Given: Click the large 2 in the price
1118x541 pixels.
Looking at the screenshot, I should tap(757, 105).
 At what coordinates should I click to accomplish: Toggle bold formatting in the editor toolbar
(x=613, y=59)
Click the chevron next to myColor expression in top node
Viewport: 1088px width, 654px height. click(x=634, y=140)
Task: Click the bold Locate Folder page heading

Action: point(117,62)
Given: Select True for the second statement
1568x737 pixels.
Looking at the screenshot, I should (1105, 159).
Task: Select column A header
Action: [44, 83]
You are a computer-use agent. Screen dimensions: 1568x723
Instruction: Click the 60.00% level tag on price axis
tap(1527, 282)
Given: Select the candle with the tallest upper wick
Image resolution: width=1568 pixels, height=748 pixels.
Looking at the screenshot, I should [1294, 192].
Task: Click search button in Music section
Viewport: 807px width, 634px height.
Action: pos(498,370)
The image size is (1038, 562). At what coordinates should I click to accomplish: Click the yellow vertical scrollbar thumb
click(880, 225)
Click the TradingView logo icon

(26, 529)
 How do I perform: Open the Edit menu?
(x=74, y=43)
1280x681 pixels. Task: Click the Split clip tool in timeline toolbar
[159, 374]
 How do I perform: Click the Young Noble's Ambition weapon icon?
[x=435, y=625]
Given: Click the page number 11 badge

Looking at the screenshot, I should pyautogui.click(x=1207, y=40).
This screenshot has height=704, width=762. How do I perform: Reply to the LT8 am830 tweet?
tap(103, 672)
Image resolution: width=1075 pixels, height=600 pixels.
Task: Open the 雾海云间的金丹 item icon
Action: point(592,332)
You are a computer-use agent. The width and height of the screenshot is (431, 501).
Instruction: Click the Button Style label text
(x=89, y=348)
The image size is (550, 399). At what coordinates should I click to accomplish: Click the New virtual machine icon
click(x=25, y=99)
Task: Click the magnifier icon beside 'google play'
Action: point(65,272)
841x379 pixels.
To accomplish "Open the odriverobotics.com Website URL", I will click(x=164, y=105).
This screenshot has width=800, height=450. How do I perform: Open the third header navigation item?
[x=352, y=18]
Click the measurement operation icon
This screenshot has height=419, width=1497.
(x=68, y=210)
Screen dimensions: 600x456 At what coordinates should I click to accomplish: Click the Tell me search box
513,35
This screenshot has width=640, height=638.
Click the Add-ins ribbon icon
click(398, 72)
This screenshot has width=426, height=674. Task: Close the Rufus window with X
==========
TASK REQUIREMENTS: Every record above needs to be repeated word for word.

EXPECTED ANSWER:
Given: Click the large 2 in the price
1118x541 pixels.
Looking at the screenshot, I should tap(757, 105).
 At what coordinates should I click to accomplish: Toggle bold formatting in the editor toolbar
(x=613, y=59)
Click the chevron next to myColor expression in top node
Viewport: 1088px width, 654px height. click(x=634, y=140)
Task: Click the bold Locate Folder page heading

Action: point(117,62)
Given: Select True for the second statement
1568x737 pixels.
Looking at the screenshot, I should (1105, 159).
Task: Select column A header
Action: [44, 83]
You are a computer-use agent. Screen dimensions: 1568x723
Instruction: Click the 60.00% level tag on price axis
tap(1527, 282)
Given: Select the candle with the tallest upper wick
Image resolution: width=1568 pixels, height=748 pixels.
Looking at the screenshot, I should [1294, 192].
Task: Click search button in Music section
Viewport: 807px width, 634px height.
Action: pos(498,370)
The image size is (1038, 562). At what coordinates should I click to accomplish: Click the yellow vertical scrollbar thumb
click(880, 225)
Click the TradingView logo icon

(26, 529)
 How do I perform: Open the Edit menu?
(x=74, y=43)
1280x681 pixels. Task: Click the Split clip tool in timeline toolbar
[159, 374]
 How do I perform: Click the Young Noble's Ambition weapon icon?
[x=435, y=625]
Given: Click the page number 11 badge

Looking at the screenshot, I should pyautogui.click(x=1207, y=40).
This screenshot has height=704, width=762. How do I perform: Reply to the LT8 am830 tweet?
tap(103, 672)
Image resolution: width=1075 pixels, height=600 pixels.
Task: Open the 雾海云间的金丹 item icon
Action: point(592,332)
You are a computer-use agent. The width and height of the screenshot is (431, 501).
Instruction: Click the Button Style label text
(x=89, y=348)
The image size is (550, 399). At what coordinates should I click to accomplish: Click the New virtual machine icon
click(x=25, y=99)
Task: Click the magnifier icon beside 'google play'
Action: point(65,272)
841x379 pixels.
To accomplish "Open the odriverobotics.com Website URL", I will click(x=164, y=105).
This screenshot has width=800, height=450. How do I perform: Open the third header navigation item?
[x=352, y=18]
Click the measurement operation icon
This screenshot has height=419, width=1497.
(x=68, y=210)
Screen dimensions: 600x456 At what coordinates should I click to accomplish: Click the Tell me search box
513,35
This screenshot has width=640, height=638.
Click the Add-ins ribbon icon
click(398, 72)
This screenshot has width=426, height=674. Task: Close the Rufus window with X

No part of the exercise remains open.